As Edward Gorey once put it: "All the things you can talk about in anyone's work are the things that are least important. It's like the ballet. You can describe all the externals of a performance--everything, in fact, but really constitutes its core. Explaining something makes it go away, so to speak; what's important is what's left over after you've explained everything else."* And yet, you know that that is what I really most want to write, vide "Fencing Bear at Prayer." No, I don't think it matters very much whether we (whoever "we" is, the tiny circle of medievalist scholars, the somewhat larger audience of Christians-devoted-to-Mary) understand the medieval devotion to the Virgin Mary qua the medieval devotion to the Virgin Mary. I suppose that makes me something of a scholarly heretic, but so what if it does? The point is, I do care about devotion to Mary, but I care more about...here it comes, what? What do I care more about? Not winning. Fuck winning.** I care about God and prayer and experience and understanding. None of which can be effectively put into words, and yet words are all that I have as a writer. Am I really a writer? Or just a wannabe mystic?
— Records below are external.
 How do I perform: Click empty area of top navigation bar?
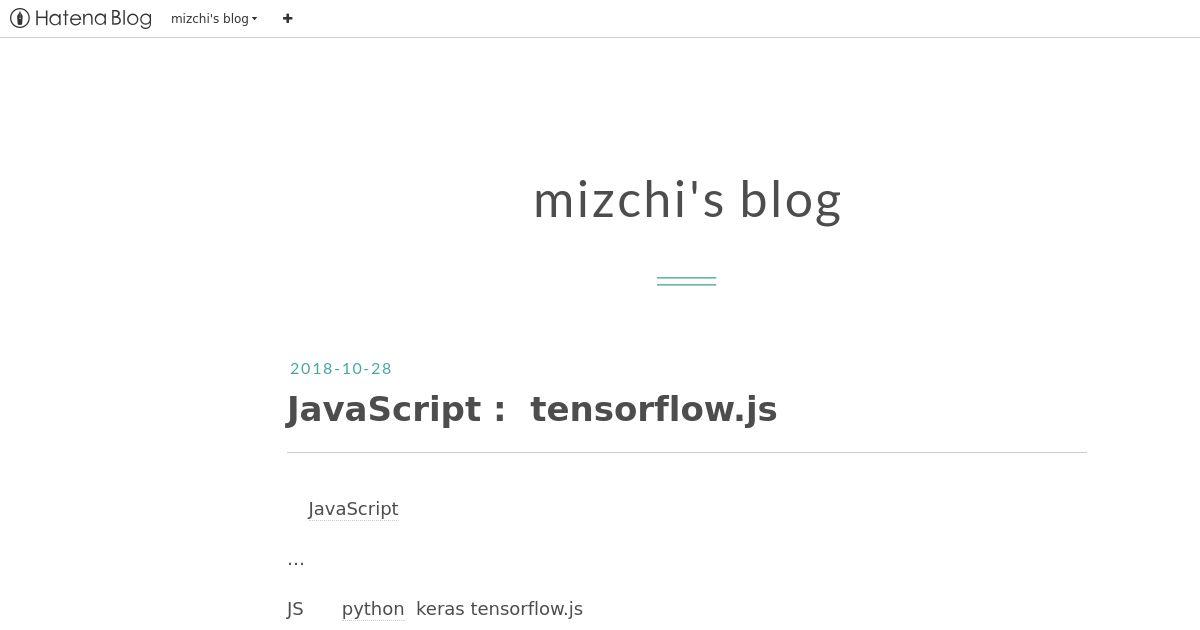tap(740, 18)
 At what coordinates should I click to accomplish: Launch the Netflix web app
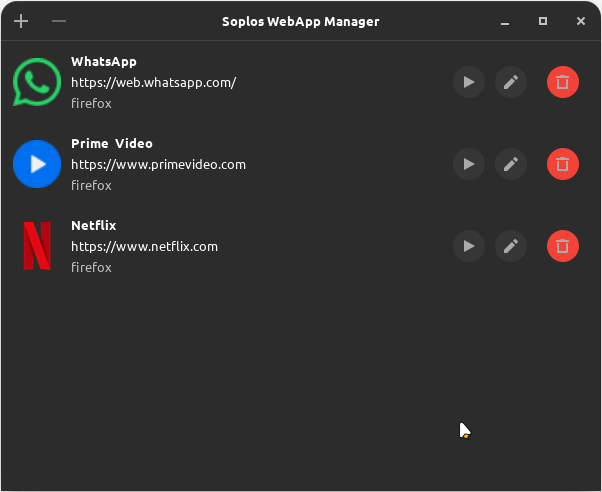click(469, 245)
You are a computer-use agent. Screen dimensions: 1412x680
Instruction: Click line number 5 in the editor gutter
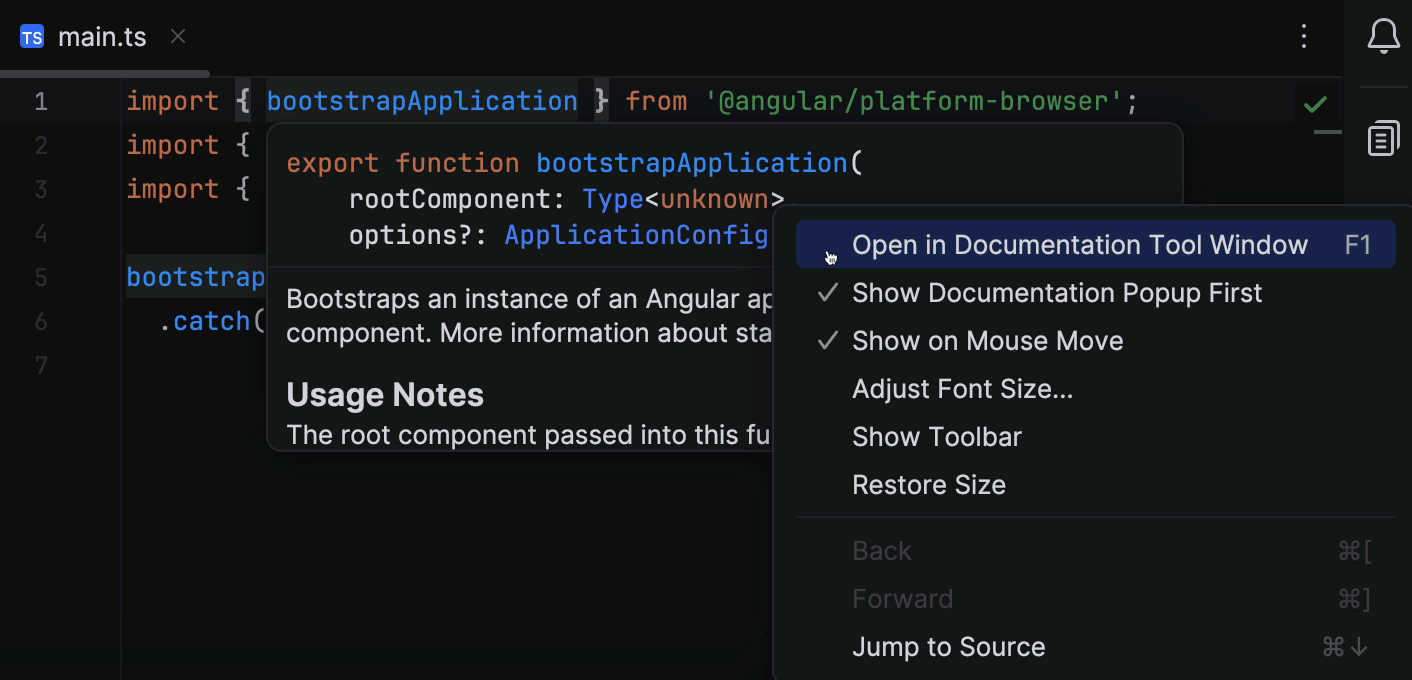pos(41,277)
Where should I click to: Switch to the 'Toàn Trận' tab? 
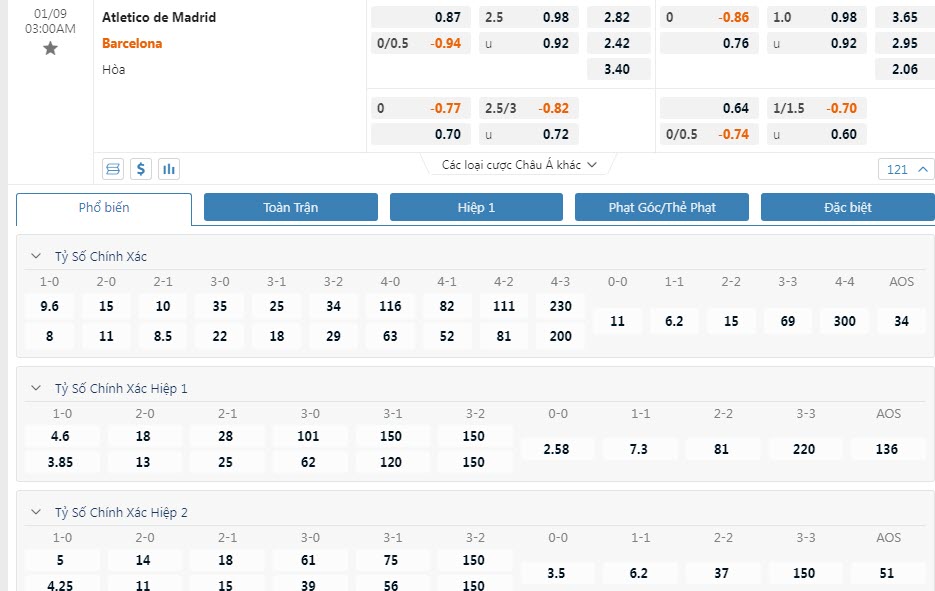coord(290,207)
Aha. You know that's the case. I want God to write through me. I want to be Hildegard: turn forty-five, have visions and share them, at whatever cost to my career (um, is that true?) with the world because God matters, not me. Yeah, yeah, yeah. I believe it, too. But I do, I really do. Do you see how my prose has broken down at this point? Enough with the scholarly posturing, I want to write a how-to book about how to find God. Starting with this blog because otherwise nobody will publish it. Because what do I know about finding God? I can barely hold my foil correctly and I want to have God wielding my soul? (See sidebar quotation from Augustine, you know the one.) And I'm a chicken. I've told you that I'm on the verge of what feels like a spiritual breakthrough and yet I can't tell you what it is. Well, I am, but I am very nervous that you will misunderstand. Be freaked out. Not be able to read anymore because of what I've said.

I'm also, of course, nervous that I'm kidding myself. Who am I, Fencing Bear, to imagine that I have access to secrets of spiritual experience that others have not already discovered? Well, actually, I don't imagine that; I'm well-aware that I'm simply following a path others have blazed. I've read their books, after all; it's a large part of how I've gotten to where I am at the moment. But not just from reading. Practice matters. Again, it is one of the many reasons why I compete: to put myself at risk, to feel truly alive, not just a book-worm. So likewise with the spiritual practices that I have been reading about of late. Eventually, I'm going to have to tell you or else accept that I'm a fraud, not at all as daring and spiritually adventurous as I would like to believe. But not yet. Not today. Today it is enough to have admitted this much to myself.

*Alexander Theroux, The Strange Case of Edward Gorey (Fantagraphics Books, 2000).
**Well, okay, maybe I do care about winning. Just a little bit. When it really matters. You know.